▸ **WORK TO COMPLETE**
Return every one of the records below word for word, changing nothing.

(Stored items from a collection)
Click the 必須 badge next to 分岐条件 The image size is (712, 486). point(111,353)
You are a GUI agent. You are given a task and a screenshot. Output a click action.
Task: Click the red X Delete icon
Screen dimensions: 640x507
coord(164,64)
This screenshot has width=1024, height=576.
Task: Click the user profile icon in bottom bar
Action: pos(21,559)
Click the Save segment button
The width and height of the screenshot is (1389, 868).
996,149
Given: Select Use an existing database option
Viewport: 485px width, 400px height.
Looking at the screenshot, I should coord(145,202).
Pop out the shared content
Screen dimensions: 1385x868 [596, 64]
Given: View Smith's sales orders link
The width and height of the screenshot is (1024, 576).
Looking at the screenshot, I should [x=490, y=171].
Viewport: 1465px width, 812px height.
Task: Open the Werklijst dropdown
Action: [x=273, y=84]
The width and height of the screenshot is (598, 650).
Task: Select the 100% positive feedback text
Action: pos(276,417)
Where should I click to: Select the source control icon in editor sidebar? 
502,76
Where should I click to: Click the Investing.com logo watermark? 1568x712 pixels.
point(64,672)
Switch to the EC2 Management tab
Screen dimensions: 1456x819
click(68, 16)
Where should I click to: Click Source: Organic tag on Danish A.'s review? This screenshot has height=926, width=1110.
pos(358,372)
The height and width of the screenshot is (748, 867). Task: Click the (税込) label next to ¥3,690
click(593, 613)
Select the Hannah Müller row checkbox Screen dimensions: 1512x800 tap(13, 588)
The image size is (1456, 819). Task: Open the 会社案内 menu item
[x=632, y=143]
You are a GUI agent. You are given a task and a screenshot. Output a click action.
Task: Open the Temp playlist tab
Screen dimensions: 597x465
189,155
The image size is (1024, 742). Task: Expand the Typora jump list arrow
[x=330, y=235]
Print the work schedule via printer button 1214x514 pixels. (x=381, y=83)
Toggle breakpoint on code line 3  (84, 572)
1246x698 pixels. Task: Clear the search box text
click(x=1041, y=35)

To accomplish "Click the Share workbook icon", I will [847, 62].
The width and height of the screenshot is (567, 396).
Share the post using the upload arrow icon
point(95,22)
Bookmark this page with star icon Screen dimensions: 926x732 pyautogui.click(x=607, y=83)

▸ **SOLUTION FOR THIS TASK**
Click the 必須 badge next to 分岐条件 The image size is (712, 486). point(111,353)
You are a GUI agent. You are given a task and a screenshot. Output a click action.
Task: Click the red X Delete icon
Screen dimensions: 640x507
coord(164,64)
This screenshot has width=1024, height=576.
Task: Click the user profile icon in bottom bar
Action: pos(21,559)
Click the Save segment button
The width and height of the screenshot is (1389, 868).
996,149
Given: Select Use an existing database option
Viewport: 485px width, 400px height.
Looking at the screenshot, I should coord(145,202).
Pop out the shared content
Screen dimensions: 1385x868 [596, 64]
Given: View Smith's sales orders link
The width and height of the screenshot is (1024, 576).
Looking at the screenshot, I should [x=490, y=171].
Viewport: 1465px width, 812px height.
Task: Open the Werklijst dropdown
Action: [x=273, y=84]
The width and height of the screenshot is (598, 650).
Task: Select the 100% positive feedback text
Action: pos(276,417)
Where should I click to: Select the source control icon in editor sidebar? 
502,76
Where should I click to: Click the Investing.com logo watermark? 1568x712 pixels.
point(64,672)
Switch to the EC2 Management tab
Screen dimensions: 1456x819
click(68, 16)
Where should I click to: Click Source: Organic tag on Danish A.'s review? This screenshot has height=926, width=1110.
pos(358,372)
The height and width of the screenshot is (748, 867). Task: Click the (税込) label next to ¥3,690
click(593, 613)
Select the Hannah Müller row checkbox Screen dimensions: 1512x800 tap(13, 588)
The image size is (1456, 819). Task: Open the 会社案内 menu item
[x=632, y=143]
You are a GUI agent. You are given a task and a screenshot. Output a click action.
Task: Open the Temp playlist tab
Screen dimensions: 597x465
189,155
The image size is (1024, 742). Task: Expand the Typora jump list arrow
[x=330, y=235]
Print the work schedule via printer button 1214x514 pixels. (x=381, y=83)
Toggle breakpoint on code line 3  (84, 572)
1246x698 pixels. Task: Clear the search box text
click(x=1041, y=35)

To accomplish "Click the Share workbook icon", I will [847, 62].
The width and height of the screenshot is (567, 396).
Share the post using the upload arrow icon
point(95,22)
Bookmark this page with star icon Screen dimensions: 926x732 pyautogui.click(x=607, y=83)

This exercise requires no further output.